Amazon experienced an outage affecting users on a global scale. The proof is in the pudding, computers are hard, even for the experts.
Technology is a beautiful and wonderful thing. That’s a pretty definitive statement, so let’s clarify. Technology is a beautiful and wonderful thing, when it works like it’s supposed to work. The problem with technology, even though we humans created it, is that we still don’t fully understand what we have created and are creating. We don’t always know the implications a piece of technology will have or if it’s sustainable until we integrate it and stress test it. Cloud outages are exceedingly rare, but the latest AWS outage proves that computers really are hard.
On the morning of December 7, AWS began to experience problems affecting multiple platforms reliant on its services. From their post-event message shared on their website:
“At 7:30 AM PST, an automated activity to scale capacity of one of the AWS services hosted in the main AWS network triggered an unexpected behavior from a large number of clients inside the internal network. This resulted in a large surge of connection activity that overwhelmed the networking devices between the internal network and the main AWS network, resulting in delays for communication between these networks. These delays increased latency and errors for services communicating between these networks, resulting in even more connection attempts and retries. This led to persistent congestion and performance issues on the devices connecting the two networks.”

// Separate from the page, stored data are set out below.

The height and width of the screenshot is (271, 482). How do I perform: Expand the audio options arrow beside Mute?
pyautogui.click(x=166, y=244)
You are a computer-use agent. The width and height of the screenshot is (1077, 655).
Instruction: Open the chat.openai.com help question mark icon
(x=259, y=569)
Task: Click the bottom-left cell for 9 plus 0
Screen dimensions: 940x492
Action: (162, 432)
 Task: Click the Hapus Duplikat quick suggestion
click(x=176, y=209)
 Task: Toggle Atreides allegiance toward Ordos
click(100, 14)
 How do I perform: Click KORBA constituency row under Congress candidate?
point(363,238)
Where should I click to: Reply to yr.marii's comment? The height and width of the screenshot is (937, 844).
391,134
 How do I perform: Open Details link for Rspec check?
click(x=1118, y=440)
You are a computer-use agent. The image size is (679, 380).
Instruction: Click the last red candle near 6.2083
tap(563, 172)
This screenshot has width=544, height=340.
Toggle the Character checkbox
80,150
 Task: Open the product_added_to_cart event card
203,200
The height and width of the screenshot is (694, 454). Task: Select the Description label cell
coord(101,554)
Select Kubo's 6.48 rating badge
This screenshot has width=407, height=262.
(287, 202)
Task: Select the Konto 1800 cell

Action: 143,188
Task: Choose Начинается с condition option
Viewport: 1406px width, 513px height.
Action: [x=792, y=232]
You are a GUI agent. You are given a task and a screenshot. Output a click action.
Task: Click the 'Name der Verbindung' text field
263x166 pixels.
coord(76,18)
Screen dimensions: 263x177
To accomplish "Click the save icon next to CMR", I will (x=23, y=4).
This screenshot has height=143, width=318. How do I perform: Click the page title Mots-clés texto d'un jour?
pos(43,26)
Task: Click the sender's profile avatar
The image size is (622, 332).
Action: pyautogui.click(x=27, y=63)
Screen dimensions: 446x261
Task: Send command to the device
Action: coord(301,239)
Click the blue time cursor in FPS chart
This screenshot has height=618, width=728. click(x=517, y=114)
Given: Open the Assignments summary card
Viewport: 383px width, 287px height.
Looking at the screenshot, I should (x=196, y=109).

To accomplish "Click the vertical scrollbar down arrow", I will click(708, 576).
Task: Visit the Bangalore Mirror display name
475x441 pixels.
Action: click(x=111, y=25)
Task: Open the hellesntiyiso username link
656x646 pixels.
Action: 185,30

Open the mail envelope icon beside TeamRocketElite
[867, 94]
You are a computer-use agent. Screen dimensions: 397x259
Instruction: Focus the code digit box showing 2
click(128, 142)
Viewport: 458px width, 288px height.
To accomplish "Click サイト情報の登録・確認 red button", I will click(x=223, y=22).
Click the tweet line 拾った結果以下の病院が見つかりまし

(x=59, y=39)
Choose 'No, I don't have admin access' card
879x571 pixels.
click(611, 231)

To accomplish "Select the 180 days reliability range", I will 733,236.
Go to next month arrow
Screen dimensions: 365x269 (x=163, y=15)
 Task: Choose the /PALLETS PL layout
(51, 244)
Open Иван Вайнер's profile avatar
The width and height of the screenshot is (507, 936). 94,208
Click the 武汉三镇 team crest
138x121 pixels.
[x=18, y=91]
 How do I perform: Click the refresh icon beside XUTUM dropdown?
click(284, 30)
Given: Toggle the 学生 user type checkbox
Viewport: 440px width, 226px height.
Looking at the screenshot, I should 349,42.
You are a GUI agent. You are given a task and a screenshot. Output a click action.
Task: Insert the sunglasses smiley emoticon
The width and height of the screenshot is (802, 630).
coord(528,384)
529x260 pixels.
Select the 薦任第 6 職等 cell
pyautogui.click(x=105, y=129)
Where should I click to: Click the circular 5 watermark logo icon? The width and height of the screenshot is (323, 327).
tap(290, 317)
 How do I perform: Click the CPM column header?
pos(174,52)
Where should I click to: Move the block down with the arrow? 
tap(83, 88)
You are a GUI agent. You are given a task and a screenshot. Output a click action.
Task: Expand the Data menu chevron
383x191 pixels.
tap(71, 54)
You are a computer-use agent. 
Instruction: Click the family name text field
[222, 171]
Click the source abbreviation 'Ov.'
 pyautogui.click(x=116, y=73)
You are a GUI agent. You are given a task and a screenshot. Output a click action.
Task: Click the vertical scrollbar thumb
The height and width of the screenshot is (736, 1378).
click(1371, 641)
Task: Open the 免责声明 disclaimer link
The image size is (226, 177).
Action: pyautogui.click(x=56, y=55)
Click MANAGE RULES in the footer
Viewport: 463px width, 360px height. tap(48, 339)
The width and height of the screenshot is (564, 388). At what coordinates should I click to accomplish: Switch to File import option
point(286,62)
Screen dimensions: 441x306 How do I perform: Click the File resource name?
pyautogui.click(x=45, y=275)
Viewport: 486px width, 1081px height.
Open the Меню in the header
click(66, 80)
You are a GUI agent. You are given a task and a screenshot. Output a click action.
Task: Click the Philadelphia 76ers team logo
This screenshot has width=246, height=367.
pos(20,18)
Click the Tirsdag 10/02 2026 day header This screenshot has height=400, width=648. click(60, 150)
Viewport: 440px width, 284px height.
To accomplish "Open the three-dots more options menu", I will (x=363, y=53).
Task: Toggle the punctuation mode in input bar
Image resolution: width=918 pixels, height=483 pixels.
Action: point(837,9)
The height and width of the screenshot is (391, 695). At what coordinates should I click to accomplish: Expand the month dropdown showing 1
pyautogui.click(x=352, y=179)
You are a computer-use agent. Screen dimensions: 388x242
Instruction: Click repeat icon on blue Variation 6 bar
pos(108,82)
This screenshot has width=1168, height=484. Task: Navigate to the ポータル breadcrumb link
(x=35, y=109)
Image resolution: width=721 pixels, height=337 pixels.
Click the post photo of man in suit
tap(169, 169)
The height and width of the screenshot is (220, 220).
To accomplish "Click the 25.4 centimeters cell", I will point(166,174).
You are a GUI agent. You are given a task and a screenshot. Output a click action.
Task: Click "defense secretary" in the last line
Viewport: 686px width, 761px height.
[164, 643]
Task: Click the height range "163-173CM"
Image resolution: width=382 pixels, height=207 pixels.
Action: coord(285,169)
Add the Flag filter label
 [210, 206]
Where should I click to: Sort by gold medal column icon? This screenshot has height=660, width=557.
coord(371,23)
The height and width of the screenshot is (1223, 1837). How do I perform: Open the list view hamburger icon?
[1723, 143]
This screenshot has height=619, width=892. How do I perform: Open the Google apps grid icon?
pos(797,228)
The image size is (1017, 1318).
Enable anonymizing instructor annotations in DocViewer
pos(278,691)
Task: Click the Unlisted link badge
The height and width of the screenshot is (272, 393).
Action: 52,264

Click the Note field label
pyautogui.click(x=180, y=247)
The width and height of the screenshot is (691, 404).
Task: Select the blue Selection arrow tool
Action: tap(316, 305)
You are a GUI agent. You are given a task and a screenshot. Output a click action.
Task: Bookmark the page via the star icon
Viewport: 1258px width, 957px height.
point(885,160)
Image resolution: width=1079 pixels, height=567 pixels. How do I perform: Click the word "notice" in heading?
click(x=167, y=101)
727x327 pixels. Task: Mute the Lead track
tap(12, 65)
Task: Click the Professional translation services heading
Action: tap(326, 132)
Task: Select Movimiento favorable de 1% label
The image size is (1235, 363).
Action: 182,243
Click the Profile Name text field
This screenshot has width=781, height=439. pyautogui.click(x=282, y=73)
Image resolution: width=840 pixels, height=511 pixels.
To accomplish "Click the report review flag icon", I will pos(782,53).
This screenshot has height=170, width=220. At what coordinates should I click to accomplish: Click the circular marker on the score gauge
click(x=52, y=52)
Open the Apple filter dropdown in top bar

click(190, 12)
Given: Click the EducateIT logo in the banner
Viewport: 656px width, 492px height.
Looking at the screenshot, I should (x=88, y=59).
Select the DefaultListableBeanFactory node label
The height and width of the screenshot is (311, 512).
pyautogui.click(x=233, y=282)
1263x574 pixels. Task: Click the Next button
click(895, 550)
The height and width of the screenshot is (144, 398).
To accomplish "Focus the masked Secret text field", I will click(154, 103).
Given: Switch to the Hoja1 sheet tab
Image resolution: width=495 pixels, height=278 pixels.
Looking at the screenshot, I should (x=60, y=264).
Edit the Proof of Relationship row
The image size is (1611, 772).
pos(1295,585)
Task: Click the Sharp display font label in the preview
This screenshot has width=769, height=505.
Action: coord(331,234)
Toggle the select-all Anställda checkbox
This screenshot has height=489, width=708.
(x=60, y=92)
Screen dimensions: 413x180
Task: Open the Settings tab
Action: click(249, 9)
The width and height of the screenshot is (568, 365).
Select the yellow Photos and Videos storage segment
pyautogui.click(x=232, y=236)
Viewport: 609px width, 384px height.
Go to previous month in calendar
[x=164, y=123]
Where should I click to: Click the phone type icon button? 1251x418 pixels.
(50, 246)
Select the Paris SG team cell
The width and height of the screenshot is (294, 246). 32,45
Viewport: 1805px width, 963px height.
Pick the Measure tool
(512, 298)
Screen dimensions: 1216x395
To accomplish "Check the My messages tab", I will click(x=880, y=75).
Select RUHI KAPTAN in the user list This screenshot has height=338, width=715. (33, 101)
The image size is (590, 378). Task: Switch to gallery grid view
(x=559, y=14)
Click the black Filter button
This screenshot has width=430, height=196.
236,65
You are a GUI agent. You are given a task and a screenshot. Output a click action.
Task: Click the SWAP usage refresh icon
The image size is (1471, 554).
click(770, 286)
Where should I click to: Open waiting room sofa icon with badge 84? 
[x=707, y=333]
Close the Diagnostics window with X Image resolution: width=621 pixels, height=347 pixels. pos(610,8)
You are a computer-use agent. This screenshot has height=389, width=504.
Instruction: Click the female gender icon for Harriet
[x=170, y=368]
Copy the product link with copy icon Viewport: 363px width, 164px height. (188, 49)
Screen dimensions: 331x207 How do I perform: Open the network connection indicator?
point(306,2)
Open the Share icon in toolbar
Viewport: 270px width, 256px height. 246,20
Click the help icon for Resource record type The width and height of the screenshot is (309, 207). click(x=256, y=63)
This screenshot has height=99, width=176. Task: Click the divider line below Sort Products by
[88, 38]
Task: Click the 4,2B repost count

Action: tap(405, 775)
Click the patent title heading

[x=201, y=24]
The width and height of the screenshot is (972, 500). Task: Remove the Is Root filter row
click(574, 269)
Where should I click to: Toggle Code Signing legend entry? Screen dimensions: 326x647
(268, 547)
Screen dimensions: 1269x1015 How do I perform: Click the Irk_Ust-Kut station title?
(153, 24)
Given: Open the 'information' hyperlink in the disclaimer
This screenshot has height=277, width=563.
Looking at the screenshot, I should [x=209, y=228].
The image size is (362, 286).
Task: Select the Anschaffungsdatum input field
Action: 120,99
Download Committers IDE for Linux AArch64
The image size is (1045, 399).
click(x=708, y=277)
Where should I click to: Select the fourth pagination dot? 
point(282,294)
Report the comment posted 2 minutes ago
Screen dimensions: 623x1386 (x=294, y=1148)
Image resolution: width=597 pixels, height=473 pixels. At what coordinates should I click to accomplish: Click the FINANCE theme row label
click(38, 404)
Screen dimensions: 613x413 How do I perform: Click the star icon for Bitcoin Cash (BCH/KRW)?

Basically, a process that normally takes place as it should without causing any problems suddenly didn’t perform as expected. AWS has processes within its infrastructure to scale servers as needed, automatically. This is the elasticity of the cloud and why the businesses which use it can scale their own brands. Again, it’s a very normal process that occurs as needed. But for whatever reason (innocent code change, hidden bug exposed by edge case, unexpected surge in use…etc.), this time it encountered a problem. That problem resulted in congestion which was only made worse by users refreshing their Netflix, Disney+, Roku streams and other platforms experiencing latency.
Compounding the problem was the inability of Amazon to figure out what caused the problem, which delayed the fix. The inner-workings of AWS also suffered from this outage, impacting its own delivery drivers’ ability to scan packages, as well as impairing their ability to locate and fix the problem. The outage lasted several hours for many, even taking down a DeFi crypto-exchange in the process
We’ve been talking about how computers are hard a lot. There are few things in this world that compare to the unpredictability and complexity of technology. We often liken it to construction because code acts as the bricks of software development. The biggest difference is that in construction, a lot of the time you can predict where the problems will occur. A weak joint in a structural beam, water damage, improperly run electrical lines or plumbing. Those are visible to the naked eye, things we can see and are tangible to touch. Software development does not offer that aspect. Adding a piece of code to code that is already in place is not the same as replacing a brick in a wall. It’s not just plug-n-play or copy/paste. Code can (and does) act in unpredictable ways. A patch of code is not the same as a patch of drywall, you can’t just sand it and make it look like it never happened. A drywall patch isn’t going to do anything other than patch a hole. But a patch of code on the first floor could blast a hole through a window on the 8th floor, likely with no rhyme or reason as to why.
Amazon has shown us that even those considered at the top of their field, those employees they have on staff ensuring their systems stay online and operational, are subject to their own humanity. They cannot predict everything, they cannot account for every little thing because no one can. There will always be glitches in technology, it will always be imperfect because it was created by imperfect humans. The sooner we understand that and accept that technology will always be unpredictable, the more prepared we can be going forward.
As always, review your systems. Make sure everything is up-to-date and patched accordingly. Make sure you bring in an expert to do a review of your business, not just your security. Make sure you’re properly set up in the cloud, that the cloud services you are using are appropriate and cost-effective, that your alerts and monitoring systems are healthy and stable. It’s so easy to make a mistake or miss a problem when you look at it all day, so bring in someone with fresh eyes and let them make sure nothing is missed. But, above all else, make sure you have backups for all mission-critical systems and processes in the event your business is impacted by a cloud outage. They are rare, but they do happen, so make sure you’re prepared!